### [THE PROBLEM]
The full listing, returned exactly and free of pictures, is the expected answer.

### [RECORDS PROVIDED]
↓↓↓

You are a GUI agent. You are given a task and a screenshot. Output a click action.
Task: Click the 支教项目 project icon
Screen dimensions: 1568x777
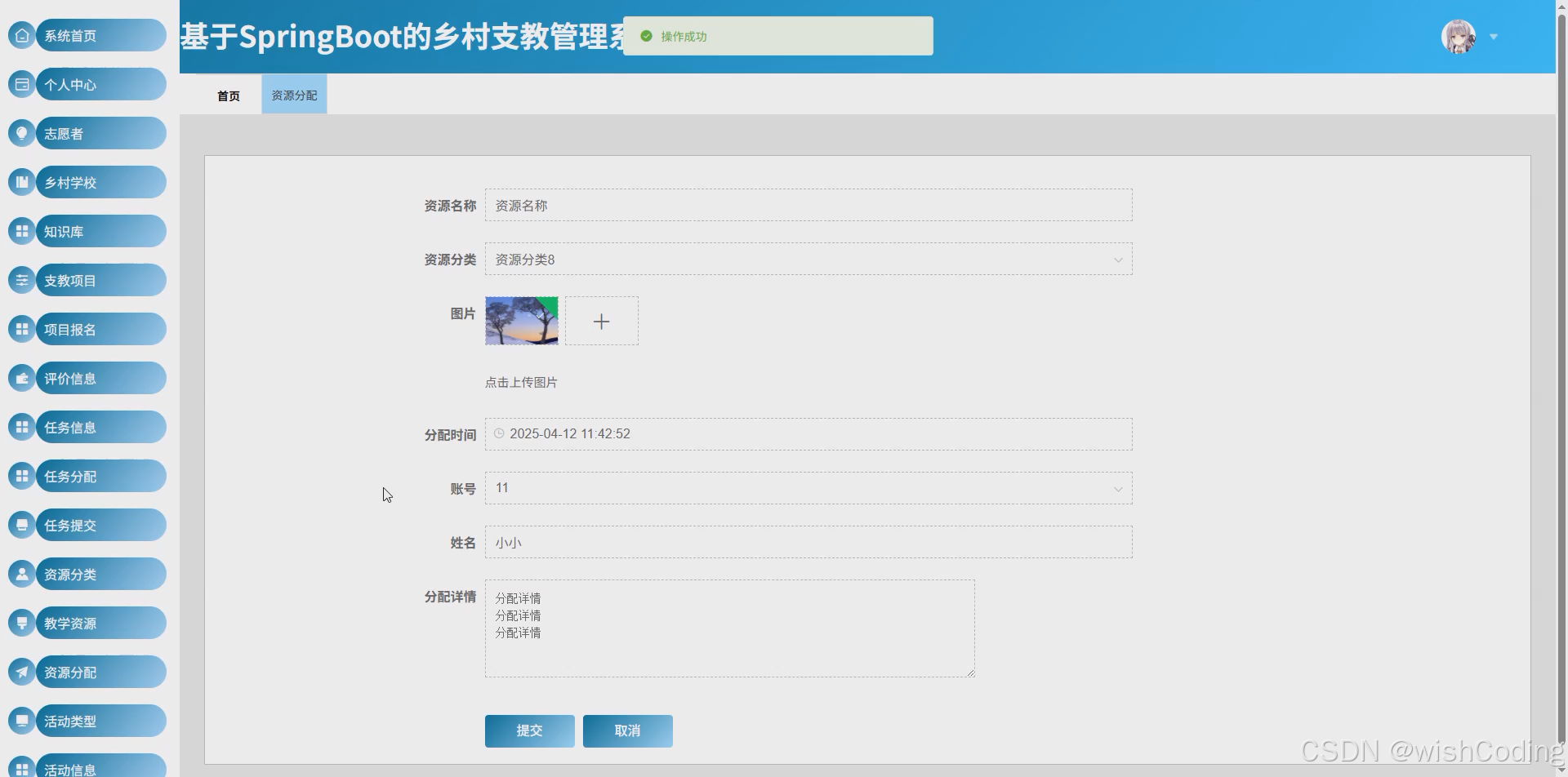[21, 280]
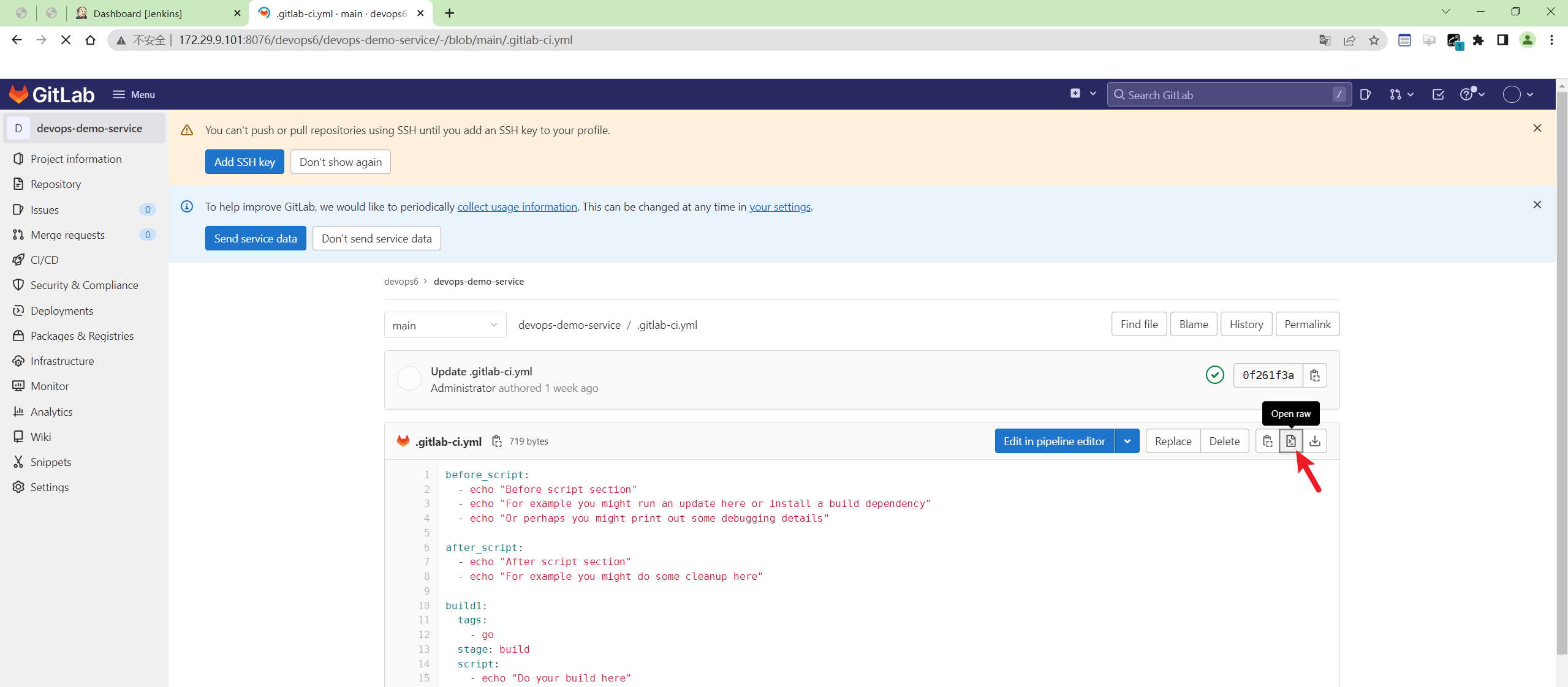Open the collect usage information link
The height and width of the screenshot is (687, 1568).
tap(517, 206)
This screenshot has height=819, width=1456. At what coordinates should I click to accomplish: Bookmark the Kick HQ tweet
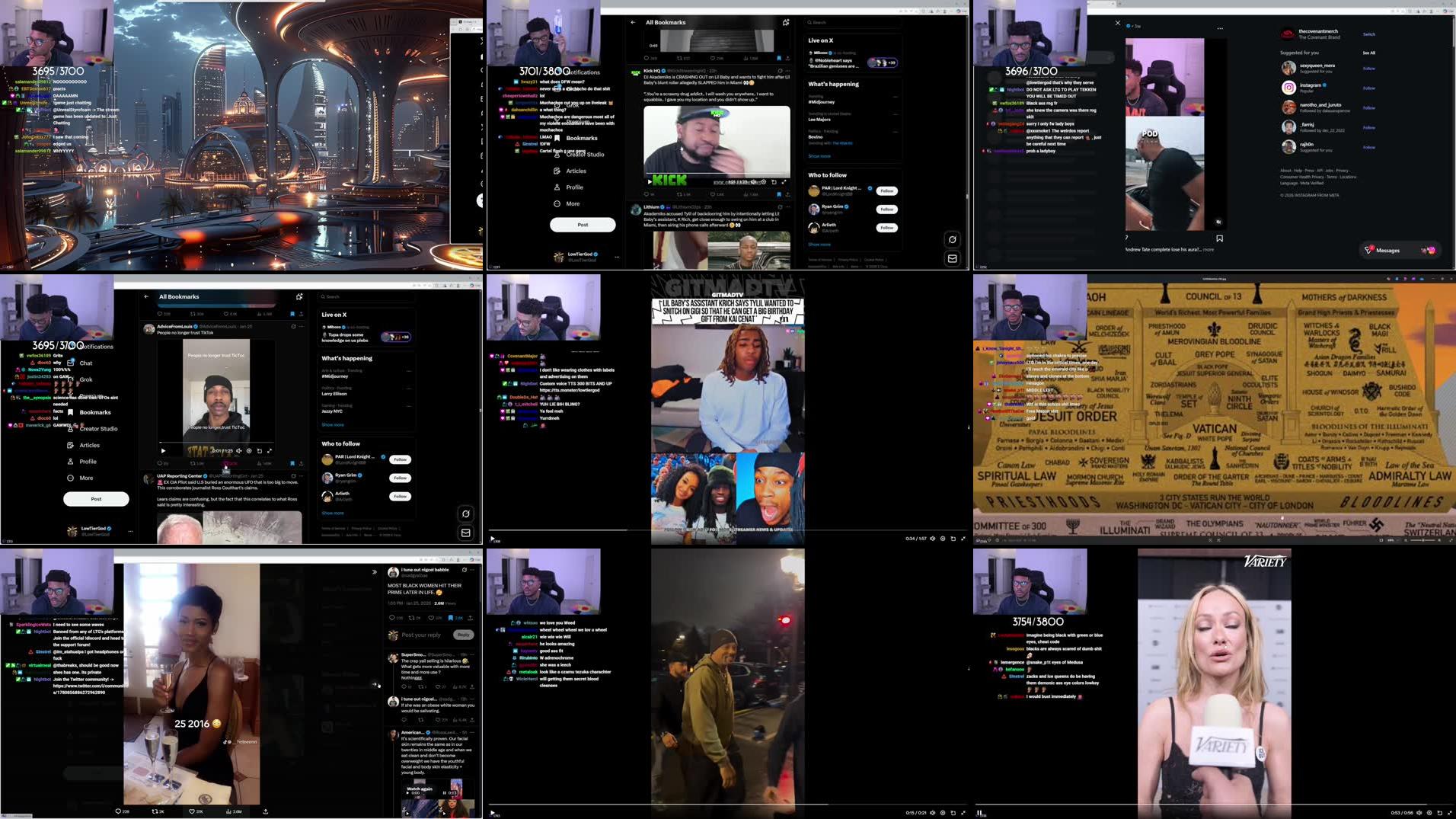[x=780, y=194]
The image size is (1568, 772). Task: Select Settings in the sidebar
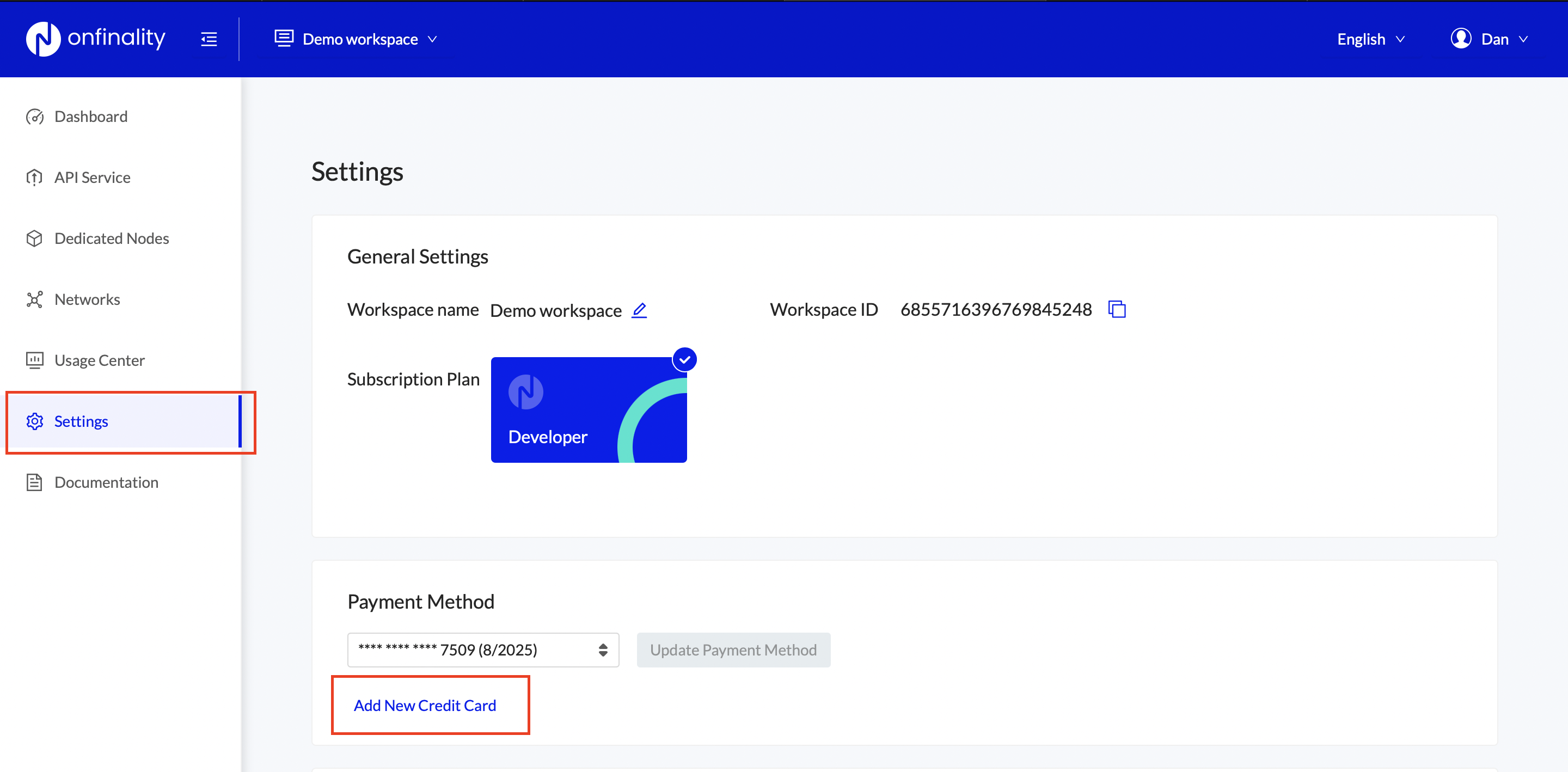click(x=81, y=421)
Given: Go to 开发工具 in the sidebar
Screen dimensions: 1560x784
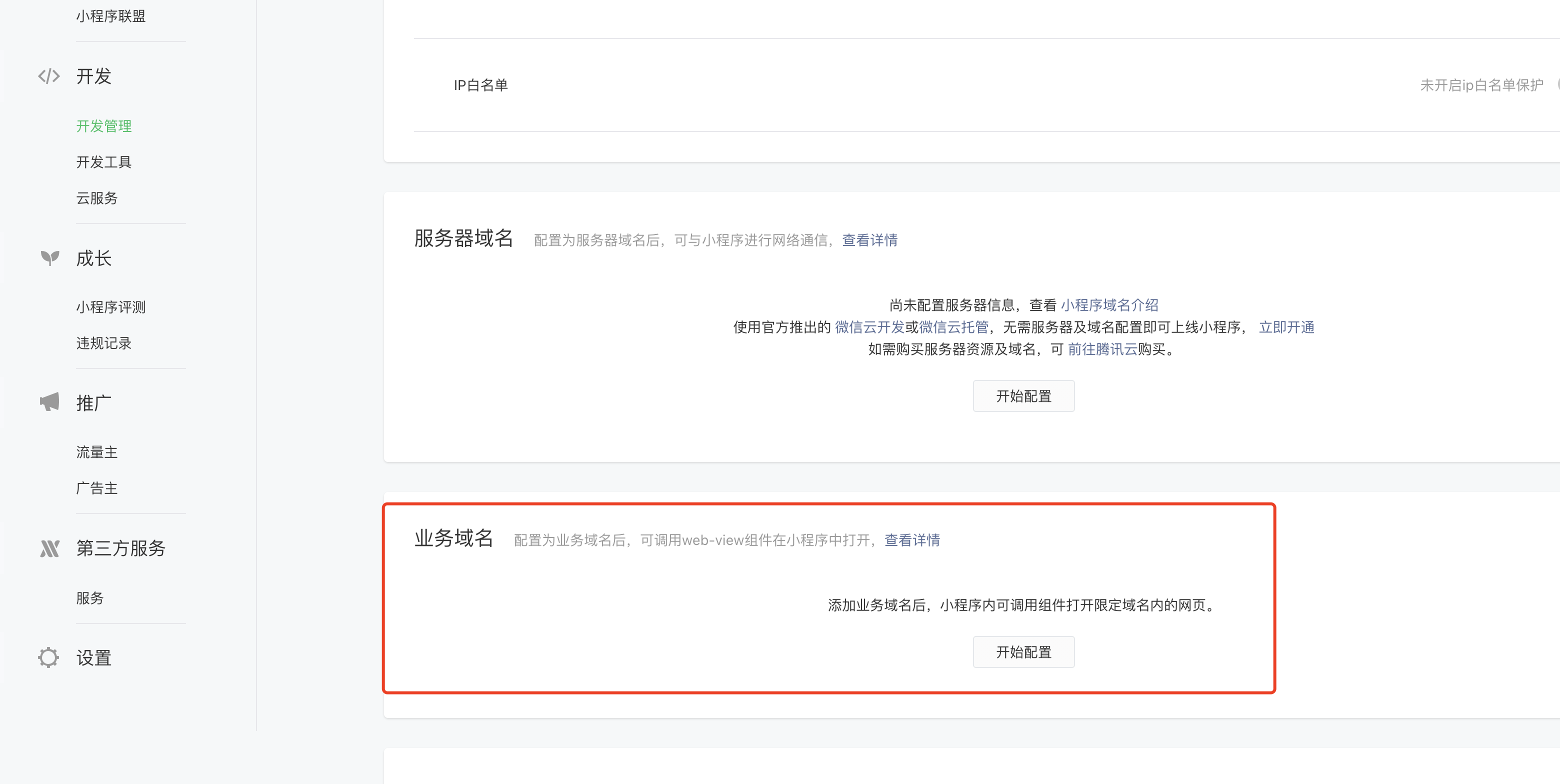Looking at the screenshot, I should tap(104, 162).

↑↑↑

### [EXERCISE OUTPUT]
You are a GUI agent. You are given a task and a screenshot. Output a click action.
Task: Click the 支教项目 project icon
Screen dimensions: 1568x777
[21, 280]
Open the collect usage information link
The height and width of the screenshot is (687, 1568).
tap(517, 206)
This screenshot has height=819, width=1456. At what coordinates should I click to accomplish: Bookmark the Kick HQ tweet
[x=780, y=194]
The image size is (1568, 772). Task: Select Settings in the sidebar
click(x=81, y=421)
Given: Go to 开发工具 in the sidebar
Screen dimensions: 1560x784
Looking at the screenshot, I should tap(104, 162).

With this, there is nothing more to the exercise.